● Your instructions
The line containing "Screen dimensions: 757x568" marks the start of the required copy, which runs to the final line of the entries; return those lines exactly, without any pictures.

● Supplied information
++++++
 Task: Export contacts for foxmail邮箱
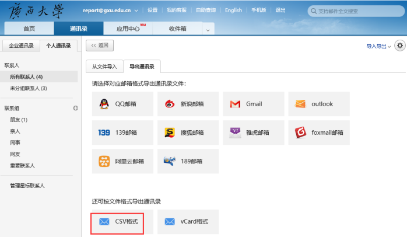pyautogui.click(x=319, y=133)
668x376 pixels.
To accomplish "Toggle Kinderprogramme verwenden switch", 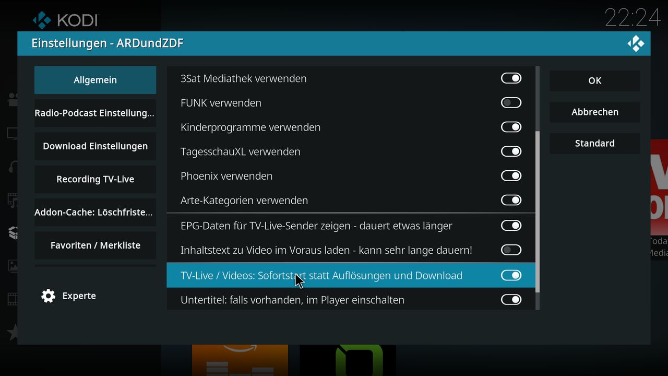I will (511, 127).
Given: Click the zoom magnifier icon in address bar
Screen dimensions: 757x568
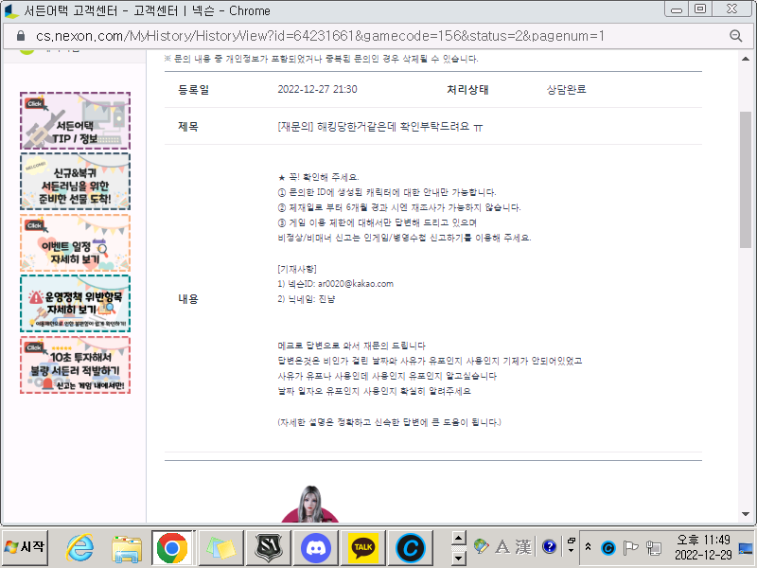Looking at the screenshot, I should [x=736, y=36].
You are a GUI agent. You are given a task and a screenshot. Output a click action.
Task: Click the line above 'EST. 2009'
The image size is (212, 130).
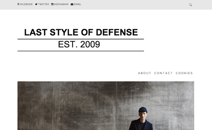[81, 39]
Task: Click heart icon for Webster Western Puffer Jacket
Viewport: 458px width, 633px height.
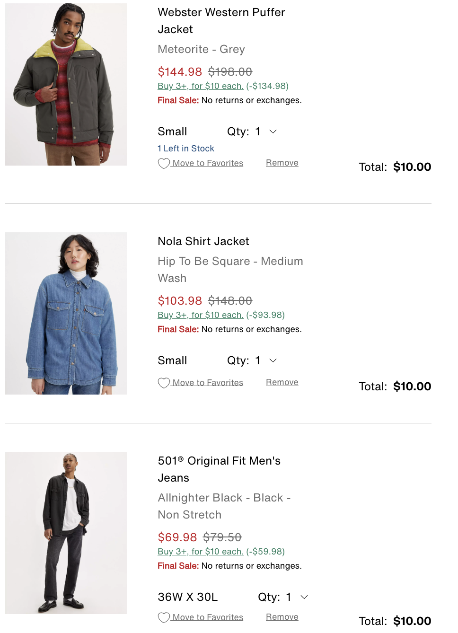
++++++
● Written response
Screen dimensions: 757x568
Looking at the screenshot, I should [x=736, y=36].
You are a GUI agent. You are given a task and a screenshot. Output a click action.
Task: Click the line above 'EST. 2009'
The image size is (212, 130).
[81, 39]
Task: Click heart icon for Webster Western Puffer Jacket
Viewport: 458px width, 633px height.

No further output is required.